═════ Exercise material ═════
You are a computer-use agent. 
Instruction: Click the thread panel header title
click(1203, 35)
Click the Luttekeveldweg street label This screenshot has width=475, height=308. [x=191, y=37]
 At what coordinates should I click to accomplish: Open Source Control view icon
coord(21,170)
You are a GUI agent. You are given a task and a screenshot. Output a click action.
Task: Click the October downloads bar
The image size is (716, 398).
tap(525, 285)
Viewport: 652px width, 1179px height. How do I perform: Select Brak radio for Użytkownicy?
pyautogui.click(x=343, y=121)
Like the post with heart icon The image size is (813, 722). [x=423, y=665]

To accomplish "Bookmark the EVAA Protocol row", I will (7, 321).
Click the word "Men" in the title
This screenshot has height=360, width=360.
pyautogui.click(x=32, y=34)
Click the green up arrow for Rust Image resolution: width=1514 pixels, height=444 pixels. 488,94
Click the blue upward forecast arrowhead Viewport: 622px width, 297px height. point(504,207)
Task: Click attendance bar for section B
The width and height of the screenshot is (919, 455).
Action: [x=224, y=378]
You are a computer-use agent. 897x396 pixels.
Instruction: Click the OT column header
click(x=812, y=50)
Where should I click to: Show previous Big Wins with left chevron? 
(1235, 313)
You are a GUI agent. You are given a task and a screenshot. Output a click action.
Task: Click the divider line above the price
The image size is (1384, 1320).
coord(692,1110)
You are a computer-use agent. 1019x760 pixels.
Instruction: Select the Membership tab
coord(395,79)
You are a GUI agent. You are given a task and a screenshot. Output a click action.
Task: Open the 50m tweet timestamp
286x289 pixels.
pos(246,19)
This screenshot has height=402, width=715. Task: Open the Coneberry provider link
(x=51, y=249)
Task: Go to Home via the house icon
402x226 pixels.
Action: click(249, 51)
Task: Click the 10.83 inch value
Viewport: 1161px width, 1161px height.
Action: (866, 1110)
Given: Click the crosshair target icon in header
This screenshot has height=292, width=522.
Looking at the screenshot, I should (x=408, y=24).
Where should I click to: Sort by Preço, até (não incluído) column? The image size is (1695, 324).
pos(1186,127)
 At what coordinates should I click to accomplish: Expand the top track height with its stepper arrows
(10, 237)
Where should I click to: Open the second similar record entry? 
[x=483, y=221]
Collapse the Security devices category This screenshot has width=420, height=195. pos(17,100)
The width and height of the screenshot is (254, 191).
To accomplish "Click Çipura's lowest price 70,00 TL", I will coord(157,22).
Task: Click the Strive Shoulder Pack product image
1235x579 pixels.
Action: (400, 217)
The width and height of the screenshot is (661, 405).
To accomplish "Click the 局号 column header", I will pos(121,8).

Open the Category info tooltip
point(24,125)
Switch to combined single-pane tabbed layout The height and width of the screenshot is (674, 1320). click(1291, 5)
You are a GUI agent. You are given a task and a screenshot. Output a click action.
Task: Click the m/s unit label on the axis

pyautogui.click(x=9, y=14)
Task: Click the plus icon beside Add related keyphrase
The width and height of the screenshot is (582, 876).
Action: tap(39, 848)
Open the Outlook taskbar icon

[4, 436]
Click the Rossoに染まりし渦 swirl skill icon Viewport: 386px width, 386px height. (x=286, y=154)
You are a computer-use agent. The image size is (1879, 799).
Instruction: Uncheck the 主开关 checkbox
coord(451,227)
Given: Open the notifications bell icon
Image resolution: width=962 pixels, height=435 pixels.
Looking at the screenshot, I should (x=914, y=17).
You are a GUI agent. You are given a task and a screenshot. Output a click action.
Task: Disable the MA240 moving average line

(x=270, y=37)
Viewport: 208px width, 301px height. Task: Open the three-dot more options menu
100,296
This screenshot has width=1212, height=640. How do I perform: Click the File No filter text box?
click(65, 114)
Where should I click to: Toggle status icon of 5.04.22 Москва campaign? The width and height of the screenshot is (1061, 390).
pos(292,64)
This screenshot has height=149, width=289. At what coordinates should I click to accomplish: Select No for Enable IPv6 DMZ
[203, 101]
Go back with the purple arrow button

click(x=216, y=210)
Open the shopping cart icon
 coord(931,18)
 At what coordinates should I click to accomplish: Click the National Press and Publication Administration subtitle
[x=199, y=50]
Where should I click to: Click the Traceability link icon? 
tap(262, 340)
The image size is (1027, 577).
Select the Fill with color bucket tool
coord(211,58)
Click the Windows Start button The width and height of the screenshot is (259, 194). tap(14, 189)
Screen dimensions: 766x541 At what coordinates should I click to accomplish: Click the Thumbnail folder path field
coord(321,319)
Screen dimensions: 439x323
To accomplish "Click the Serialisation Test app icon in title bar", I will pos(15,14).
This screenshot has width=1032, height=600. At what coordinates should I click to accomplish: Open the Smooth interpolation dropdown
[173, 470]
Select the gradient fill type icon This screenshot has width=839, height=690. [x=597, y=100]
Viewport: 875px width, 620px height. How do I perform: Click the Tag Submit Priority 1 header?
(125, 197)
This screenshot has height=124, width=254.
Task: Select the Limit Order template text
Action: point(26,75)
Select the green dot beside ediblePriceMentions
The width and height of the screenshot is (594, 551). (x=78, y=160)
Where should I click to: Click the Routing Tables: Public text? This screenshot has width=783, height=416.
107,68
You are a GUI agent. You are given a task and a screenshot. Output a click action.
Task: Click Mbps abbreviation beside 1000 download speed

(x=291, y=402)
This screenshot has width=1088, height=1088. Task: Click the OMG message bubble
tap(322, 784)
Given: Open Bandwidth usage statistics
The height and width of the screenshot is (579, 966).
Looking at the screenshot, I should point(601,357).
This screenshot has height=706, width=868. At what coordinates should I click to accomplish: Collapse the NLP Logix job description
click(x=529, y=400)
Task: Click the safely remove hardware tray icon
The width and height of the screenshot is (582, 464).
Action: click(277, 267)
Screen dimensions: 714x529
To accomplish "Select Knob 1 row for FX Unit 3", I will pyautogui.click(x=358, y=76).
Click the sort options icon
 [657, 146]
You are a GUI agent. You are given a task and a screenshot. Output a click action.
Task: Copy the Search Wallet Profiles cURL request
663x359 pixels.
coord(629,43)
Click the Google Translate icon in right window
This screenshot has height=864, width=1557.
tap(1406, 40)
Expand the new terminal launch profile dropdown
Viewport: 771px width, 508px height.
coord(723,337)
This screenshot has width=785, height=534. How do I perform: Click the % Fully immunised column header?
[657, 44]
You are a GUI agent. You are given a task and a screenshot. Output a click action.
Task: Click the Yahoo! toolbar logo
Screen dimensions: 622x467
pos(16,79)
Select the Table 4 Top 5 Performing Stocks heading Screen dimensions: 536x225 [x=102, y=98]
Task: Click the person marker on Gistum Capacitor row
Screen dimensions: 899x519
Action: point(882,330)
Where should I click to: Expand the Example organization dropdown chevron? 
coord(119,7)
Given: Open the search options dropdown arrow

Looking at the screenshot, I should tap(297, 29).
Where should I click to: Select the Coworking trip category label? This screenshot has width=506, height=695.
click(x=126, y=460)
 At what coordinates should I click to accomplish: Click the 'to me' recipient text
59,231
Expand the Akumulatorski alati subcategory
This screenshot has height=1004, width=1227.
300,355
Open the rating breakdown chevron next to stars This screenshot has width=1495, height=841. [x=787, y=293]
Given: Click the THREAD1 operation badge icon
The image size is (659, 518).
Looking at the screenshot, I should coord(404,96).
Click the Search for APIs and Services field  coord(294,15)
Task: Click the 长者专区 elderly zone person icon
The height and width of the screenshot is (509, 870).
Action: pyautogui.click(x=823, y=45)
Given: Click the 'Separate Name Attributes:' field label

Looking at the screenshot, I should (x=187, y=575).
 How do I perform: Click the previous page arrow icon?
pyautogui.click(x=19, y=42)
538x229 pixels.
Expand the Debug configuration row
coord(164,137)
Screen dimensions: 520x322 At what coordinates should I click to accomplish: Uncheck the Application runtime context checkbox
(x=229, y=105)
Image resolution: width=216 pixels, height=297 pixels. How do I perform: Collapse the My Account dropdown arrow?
═════
■ Task:
Retype exactly the lines above, from the one with "Task: Click the Strive" through the one with "The image size is (1027, 577).", inclusive.

■ Response area:
Task: Click the Strive Shoulder Pack product image
1235x579 pixels.
Action: (400, 217)
The width and height of the screenshot is (661, 405).
To accomplish "Click the 局号 column header", I will pos(121,8).

Open the Category info tooltip
point(24,125)
Switch to combined single-pane tabbed layout The height and width of the screenshot is (674, 1320). click(1291, 5)
You are a GUI agent. You are given a task and a screenshot. Output a click action.
Task: Click the m/s unit label on the axis

pyautogui.click(x=9, y=14)
Task: Click the plus icon beside Add related keyphrase
The width and height of the screenshot is (582, 876).
Action: tap(39, 848)
Open the Outlook taskbar icon

[4, 436]
Click the Rossoに染まりし渦 swirl skill icon Viewport: 386px width, 386px height. (x=286, y=154)
You are a computer-use agent. The image size is (1879, 799).
Instruction: Uncheck the 主开关 checkbox
coord(451,227)
Given: Open the notifications bell icon
Image resolution: width=962 pixels, height=435 pixels.
Looking at the screenshot, I should (x=914, y=17).
You are a GUI agent. You are given a task and a screenshot. Output a click action.
Task: Disable the MA240 moving average line

(x=270, y=37)
Viewport: 208px width, 301px height. Task: Open the three-dot more options menu
100,296
This screenshot has width=1212, height=640. How do I perform: Click the File No filter text box?
click(65, 114)
Where should I click to: Toggle status icon of 5.04.22 Москва campaign? The width and height of the screenshot is (1061, 390).
pos(292,64)
This screenshot has height=149, width=289. At what coordinates should I click to accomplish: Select No for Enable IPv6 DMZ
[203, 101]
Go back with the purple arrow button

click(x=216, y=210)
Open the shopping cart icon
 coord(931,18)
 At what coordinates should I click to accomplish: Click the National Press and Publication Administration subtitle
[x=199, y=50]
Where should I click to: Click the Traceability link icon? 
tap(262, 340)
The image size is (1027, 577).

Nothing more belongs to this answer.